D'après l'extrait sur les Samnites vaincus, combien de soldats ennemis se rendirent à Sylla sur le chemin d'Antemna ?

++++ Extrait ++++

MALHEUR AUX SAMNITES VAINCUS

Le lendemain, on retrouva Télésinus à moitié mort sur le champ de bataille, ''mais son visage était celui d'un vainqueur plutôt que d'un mourant'', rapporte Velleius Parteculus. Sylla lui fit couper la tête et la fit planter au bout d'une pique devant les murs de Préneste. L'Imperator ne fit preuve d'aucune pitié envers ses adversaires. Aux portes de Rome, on ne dénombra pas moins de 50 000 morts des deux camps, le pire bilan des deux guerres. Les optimates avaient fait en outre 8 000 prisonniers. Les autres chefs, Lemponius, Carrinas, Marcius Censorinus et Brutus Damasippus réussirent à s'enfuir. Carrinas, Censorinus et Damasippus furent rapidement rattrapés et traînés devant Sylla qui les fit immédiatement mettre à mort. Puis il envoya leurs têtes à Ofella, avec ordre de les faire porter autour des murailles de Praeneste.

Le premier mouvement de Sylla au lendemain de la bataille fut d'aller à Antemna dès le lever du jour pour aller féliciter Marcus Licinius Crassus. Sur le chemin, l'Imperator reçut la reddition de 3 000 soldats ennemis, la plupart des Samnites, qui lui demandèrent grâce. Lucius Cornelius l'accepta, à une condition: qu'avant se joindre à lui ils aillent achever les derniers des leurs encore vivants. Sylla pensait qu'en les faisant se massacrer entre eux, il se débarrasserait des Samnites pour de bon. Il n'avait aucune confiance en eux et cherchait un moyen de s'en débarrasser. La reddition de ceux-ci lui fournissait donc un bon prétexte. De fait, ces 3 000 soldats, croyant en la parole de l'Imperator, se jetèrent sur leurs compagnons de la veille. Il y eut beaucoup de morts de part et d'autre, mais sans doute pas assez pour Sylla. Tous les soldats ennemis, y compris les 3 000 qui s'étaient rendus, furent convoqués et rassemblés dans la Villa Publica, le grand espace clos sur le Champ de Mars où les censeurs pratiquaient les opérations de recensement. Sylla et ses légats avaient rassemblé en ce lieu entre 6 000 et 8 000 prisonniers. Beaucoup d'entre eux, y compris les Samnites, pensaient que Sylla allait les engager dans son armée.

++++ Données enregistrées ++++

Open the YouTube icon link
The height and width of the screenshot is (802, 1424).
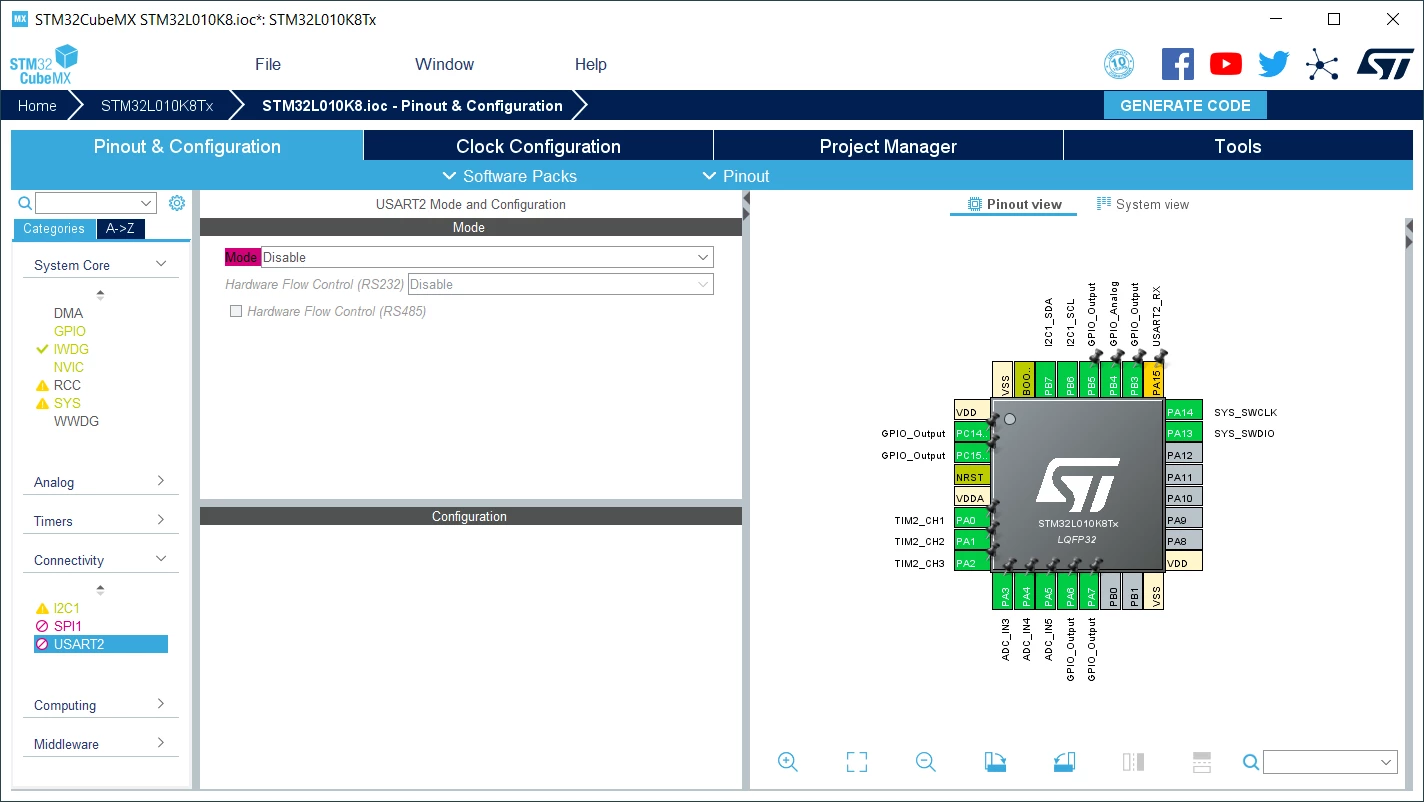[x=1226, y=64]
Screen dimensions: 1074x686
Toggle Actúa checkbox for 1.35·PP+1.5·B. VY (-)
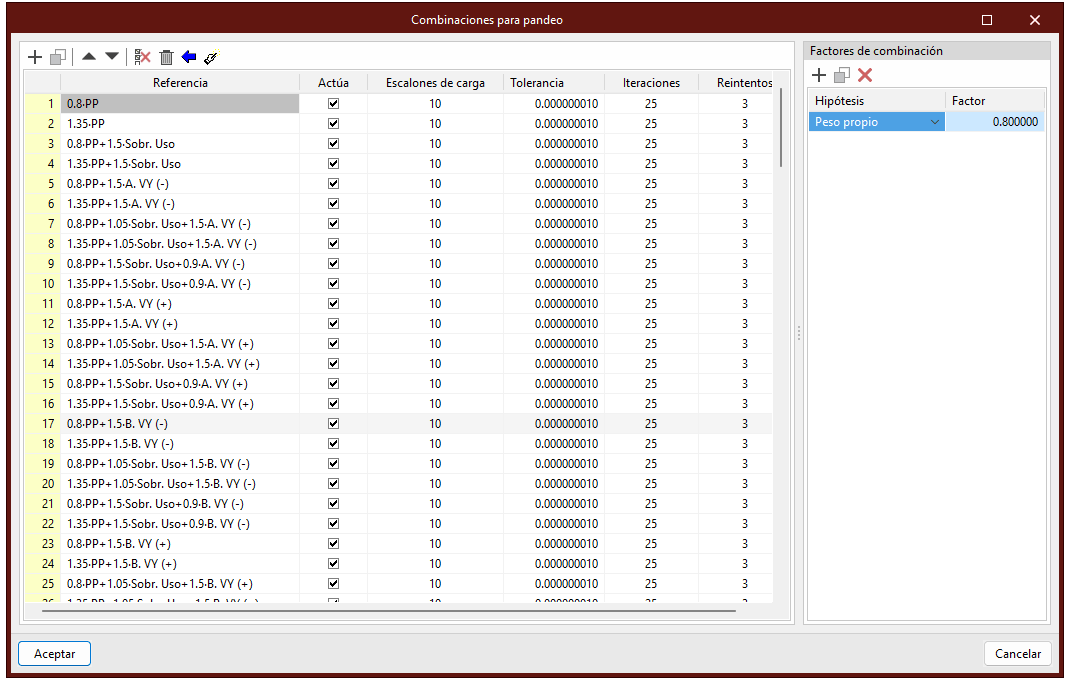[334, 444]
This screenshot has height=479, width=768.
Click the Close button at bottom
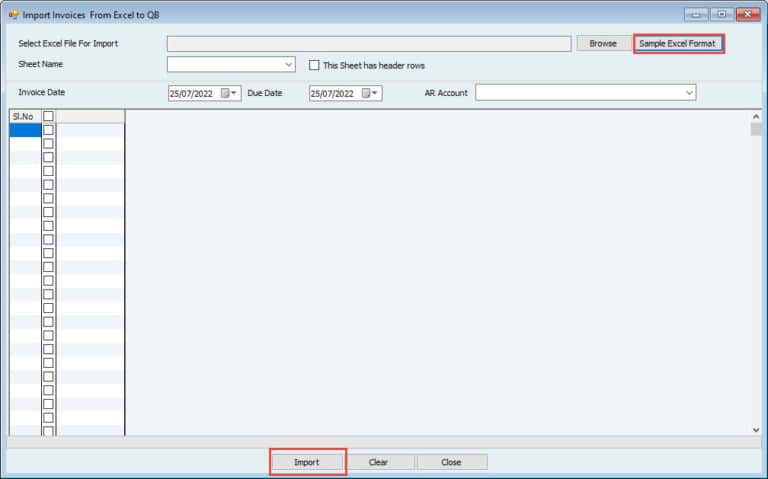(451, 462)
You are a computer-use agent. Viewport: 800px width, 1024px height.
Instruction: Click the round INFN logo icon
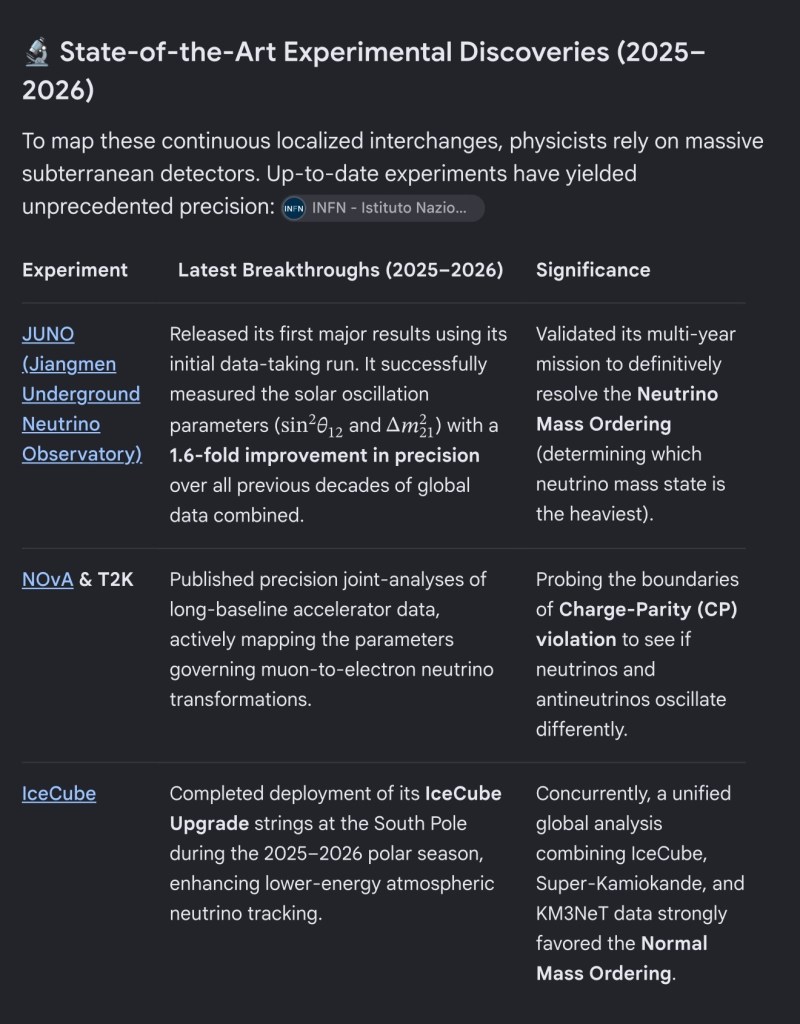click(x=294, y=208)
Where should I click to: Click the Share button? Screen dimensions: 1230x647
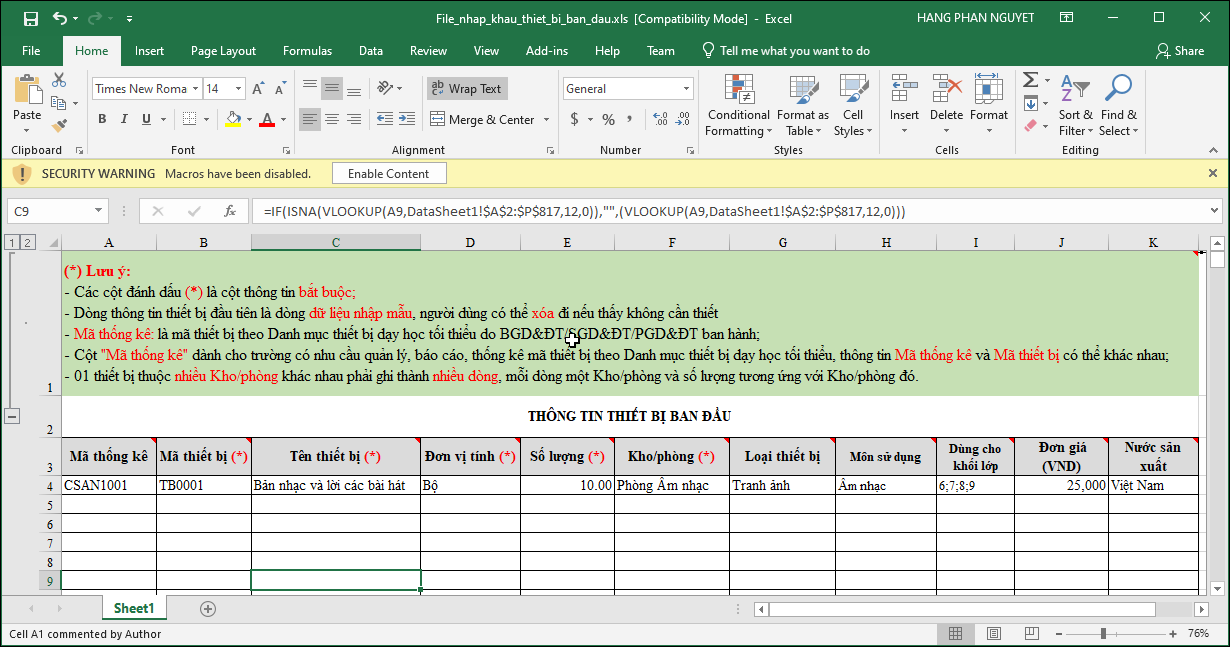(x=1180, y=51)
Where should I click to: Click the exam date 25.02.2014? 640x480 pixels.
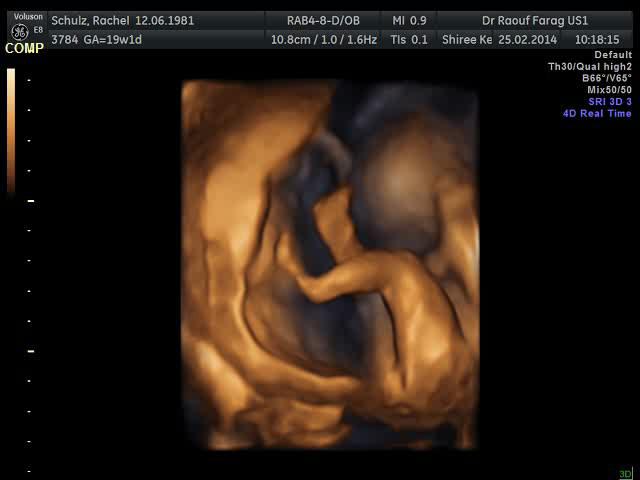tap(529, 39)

++++
++++ Données enregistrées ++++

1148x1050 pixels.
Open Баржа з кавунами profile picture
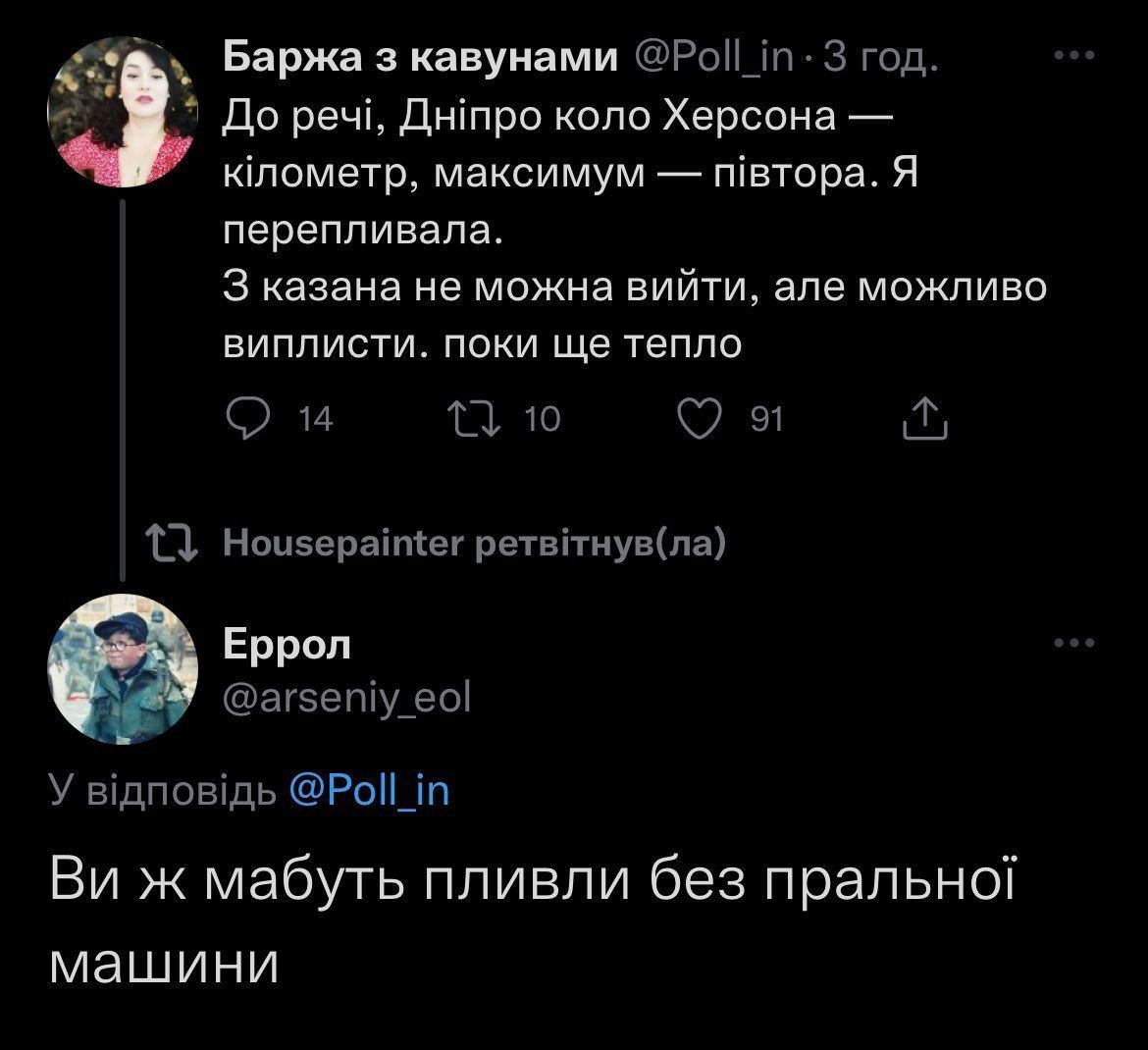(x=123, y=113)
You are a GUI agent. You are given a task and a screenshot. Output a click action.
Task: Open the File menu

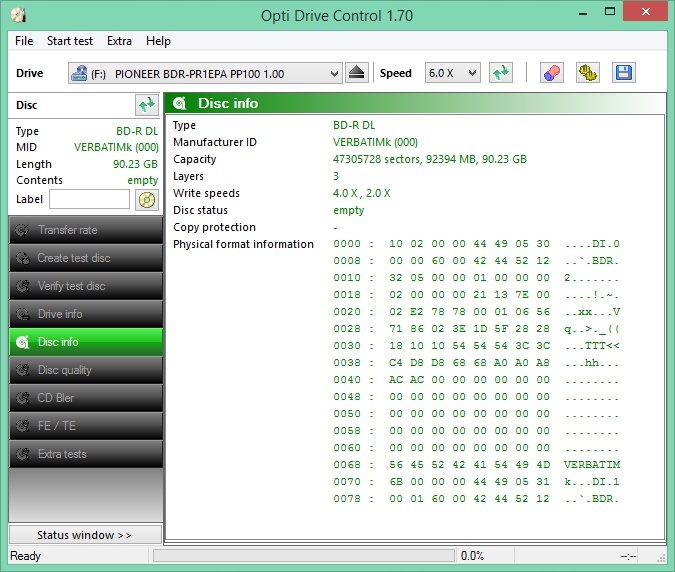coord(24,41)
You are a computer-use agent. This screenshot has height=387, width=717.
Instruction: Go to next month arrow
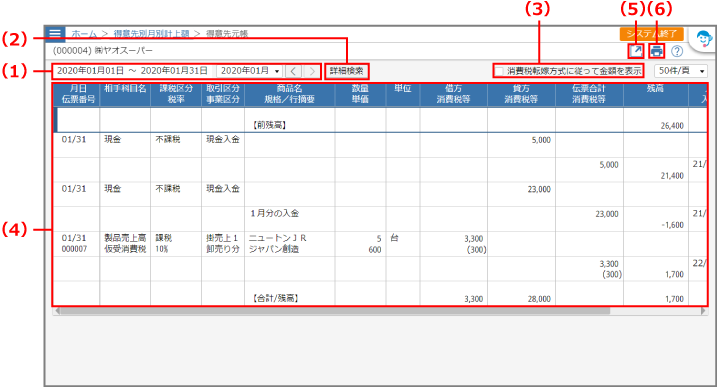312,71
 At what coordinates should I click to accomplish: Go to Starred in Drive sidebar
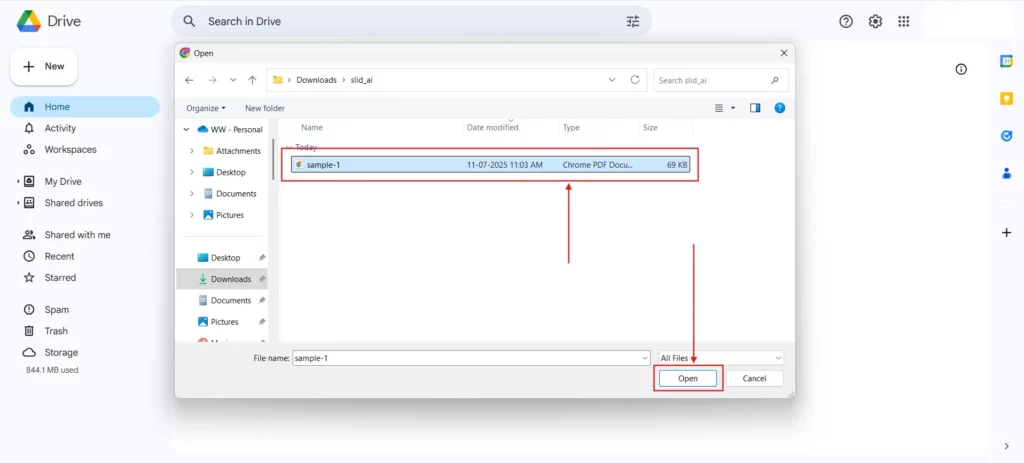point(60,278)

++++

▶ [Réponse] 3 000 soldats, pour la plupart des Samnites.